Abstract

Improved understanding of mantle melting processes and melt transport requires knowledge of how fast magma is generated and transferred from source region to surface. The rate of magma transfer can in favorable cases be estimated from radioactive disequilibria between nuclides of the 238U series. Young lavas from southern Chile, in which 238U– 230Th disequilibria have been measured [Sigmarsson et al., Nature 346 (1990) 163–165; Sigmarsson et al., Nature 394 (1998) 566–569], were analyzed for 226Ra abundances.
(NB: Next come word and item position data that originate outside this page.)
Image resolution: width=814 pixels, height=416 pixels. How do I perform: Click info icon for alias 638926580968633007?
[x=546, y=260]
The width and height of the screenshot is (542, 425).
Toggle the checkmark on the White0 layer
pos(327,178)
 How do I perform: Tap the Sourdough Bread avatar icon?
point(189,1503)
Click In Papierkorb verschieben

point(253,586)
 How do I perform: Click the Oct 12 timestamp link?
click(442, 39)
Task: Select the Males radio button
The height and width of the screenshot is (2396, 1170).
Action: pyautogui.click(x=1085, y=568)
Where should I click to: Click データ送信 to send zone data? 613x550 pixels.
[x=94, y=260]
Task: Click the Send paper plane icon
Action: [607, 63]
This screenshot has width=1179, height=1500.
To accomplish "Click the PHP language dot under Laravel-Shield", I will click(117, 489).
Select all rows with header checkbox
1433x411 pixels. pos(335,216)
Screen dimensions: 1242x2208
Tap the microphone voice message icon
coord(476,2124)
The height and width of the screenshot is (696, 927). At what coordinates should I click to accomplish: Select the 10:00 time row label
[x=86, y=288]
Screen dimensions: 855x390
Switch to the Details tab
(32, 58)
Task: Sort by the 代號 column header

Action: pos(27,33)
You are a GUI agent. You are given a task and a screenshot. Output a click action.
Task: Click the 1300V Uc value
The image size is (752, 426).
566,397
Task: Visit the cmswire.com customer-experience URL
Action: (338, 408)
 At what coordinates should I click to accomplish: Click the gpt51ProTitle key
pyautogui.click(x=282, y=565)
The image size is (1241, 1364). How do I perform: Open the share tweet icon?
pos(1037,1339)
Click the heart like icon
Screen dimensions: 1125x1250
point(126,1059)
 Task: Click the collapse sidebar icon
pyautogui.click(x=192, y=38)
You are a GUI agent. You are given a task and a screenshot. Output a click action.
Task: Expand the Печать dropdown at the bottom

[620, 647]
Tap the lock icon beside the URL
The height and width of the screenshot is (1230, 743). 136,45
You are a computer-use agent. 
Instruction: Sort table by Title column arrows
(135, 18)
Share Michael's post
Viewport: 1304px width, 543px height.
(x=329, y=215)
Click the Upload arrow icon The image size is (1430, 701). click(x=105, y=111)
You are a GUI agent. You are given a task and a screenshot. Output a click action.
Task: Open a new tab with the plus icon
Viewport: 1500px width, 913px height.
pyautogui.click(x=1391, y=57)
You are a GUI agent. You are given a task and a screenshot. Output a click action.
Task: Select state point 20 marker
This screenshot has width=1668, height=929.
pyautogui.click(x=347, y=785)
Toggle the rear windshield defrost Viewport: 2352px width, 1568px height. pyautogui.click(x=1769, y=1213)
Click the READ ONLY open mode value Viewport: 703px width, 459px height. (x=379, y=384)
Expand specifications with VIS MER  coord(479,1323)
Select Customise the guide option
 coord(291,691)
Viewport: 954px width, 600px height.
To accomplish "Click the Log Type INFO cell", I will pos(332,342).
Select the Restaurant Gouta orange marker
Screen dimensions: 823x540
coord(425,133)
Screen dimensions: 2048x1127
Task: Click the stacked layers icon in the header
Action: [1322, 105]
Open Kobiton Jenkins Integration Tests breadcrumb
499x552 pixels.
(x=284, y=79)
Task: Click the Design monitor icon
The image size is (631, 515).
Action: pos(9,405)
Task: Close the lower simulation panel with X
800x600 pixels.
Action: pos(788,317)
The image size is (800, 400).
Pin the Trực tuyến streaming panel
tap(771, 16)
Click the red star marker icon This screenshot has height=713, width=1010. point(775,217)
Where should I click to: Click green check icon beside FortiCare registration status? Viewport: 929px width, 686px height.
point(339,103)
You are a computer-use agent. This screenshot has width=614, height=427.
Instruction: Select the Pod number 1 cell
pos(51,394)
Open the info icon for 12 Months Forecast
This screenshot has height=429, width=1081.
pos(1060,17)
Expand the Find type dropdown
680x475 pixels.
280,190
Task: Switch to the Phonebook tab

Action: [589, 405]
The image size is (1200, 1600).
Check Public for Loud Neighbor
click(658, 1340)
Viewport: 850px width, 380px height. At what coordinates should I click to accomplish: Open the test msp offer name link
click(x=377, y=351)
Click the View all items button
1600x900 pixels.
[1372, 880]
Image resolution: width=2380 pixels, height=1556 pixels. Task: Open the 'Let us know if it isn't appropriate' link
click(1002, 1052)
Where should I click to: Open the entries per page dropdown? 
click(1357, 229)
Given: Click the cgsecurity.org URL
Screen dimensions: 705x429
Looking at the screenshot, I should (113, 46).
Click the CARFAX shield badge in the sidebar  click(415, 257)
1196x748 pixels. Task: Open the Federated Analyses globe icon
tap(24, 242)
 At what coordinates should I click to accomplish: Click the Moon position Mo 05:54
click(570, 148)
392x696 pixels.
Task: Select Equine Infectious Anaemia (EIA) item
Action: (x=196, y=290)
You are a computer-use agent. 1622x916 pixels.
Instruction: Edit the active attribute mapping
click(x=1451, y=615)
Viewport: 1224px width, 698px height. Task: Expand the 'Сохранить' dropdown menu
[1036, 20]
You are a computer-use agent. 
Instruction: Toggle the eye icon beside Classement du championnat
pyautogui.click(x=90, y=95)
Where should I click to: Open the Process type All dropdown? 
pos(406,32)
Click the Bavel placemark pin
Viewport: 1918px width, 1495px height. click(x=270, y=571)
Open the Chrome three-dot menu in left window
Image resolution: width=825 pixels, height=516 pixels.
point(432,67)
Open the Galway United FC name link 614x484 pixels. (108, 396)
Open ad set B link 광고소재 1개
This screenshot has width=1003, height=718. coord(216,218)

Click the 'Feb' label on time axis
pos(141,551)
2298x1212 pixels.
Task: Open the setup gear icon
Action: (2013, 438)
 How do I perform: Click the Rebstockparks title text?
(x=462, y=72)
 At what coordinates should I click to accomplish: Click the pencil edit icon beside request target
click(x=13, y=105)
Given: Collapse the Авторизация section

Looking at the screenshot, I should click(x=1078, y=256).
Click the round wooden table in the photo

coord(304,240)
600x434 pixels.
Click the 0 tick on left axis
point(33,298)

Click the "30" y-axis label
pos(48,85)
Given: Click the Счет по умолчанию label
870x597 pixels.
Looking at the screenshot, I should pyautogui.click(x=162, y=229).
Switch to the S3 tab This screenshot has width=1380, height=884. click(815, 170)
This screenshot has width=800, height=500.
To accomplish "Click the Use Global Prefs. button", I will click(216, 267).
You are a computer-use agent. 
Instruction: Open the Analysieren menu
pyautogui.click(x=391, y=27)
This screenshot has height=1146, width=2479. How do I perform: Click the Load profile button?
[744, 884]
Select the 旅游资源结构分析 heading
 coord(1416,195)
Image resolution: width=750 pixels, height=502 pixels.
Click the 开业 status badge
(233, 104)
The disequilibrium between 226Ra and 230Th in these lavas is found to correlate with 238U– 230Th disequilibria and 10Be/Be [Morris et al., Nature 344 (1990) 31–36]. These correlations strongly suggest that the excess of 226Ra over 230Th is due to the addition of a slab-derived fluid to the magma source, since Ra and U are fluid-mobile elements and the cosmogenic 10Be is most likely derived from the subducting Nazca plate beneath the Andes. The largest slab signature is observed in the lavas of Villarrica volcano, which is the most active volcano in South America. A model for subduction fluxing is discussed, in which the U series disequilibria in arc lavas will reflect the integrated dehydration process during metamorphism of the subducting plate and the metasomatized mantle, but be principally controlled by the latest hydrous mineral breakdown in the mantle wedge. Repeated precipitation and dehydration mineral reactions of the hydrated mantle could be the homogenization process of the slab input needed to explain the 10Be/Be–B/Be correlation for different arcs [Morris et al., Nature 344 (1990) 31–36]. The fact that excesses of 226Ra and 238U over 230Th are correlated indicates that linear arrays on the ( 230Th/ 232Th)–( 238U/ 232Th) diagram are not isochrons reflecting time elapsed since a fluid addition but rather mixing lines between a fluid phase and melts. The 226Ra– 230Th disequilibrium in arc lavas suggests significantly shorter timescales for magma transfer, or less than 8000 years. This disequilibrium is consistent with minimum magma transfer rate through the mantle wedge on the order of 10 m/year. Finally, the correlations of ( 226Ra /230Th) with ( 238U/ 232Th) and 10Be/Be in Andean magmas imply that magma chamber residence time is of the same order of magnitude beneath the stratovolcanoes studied.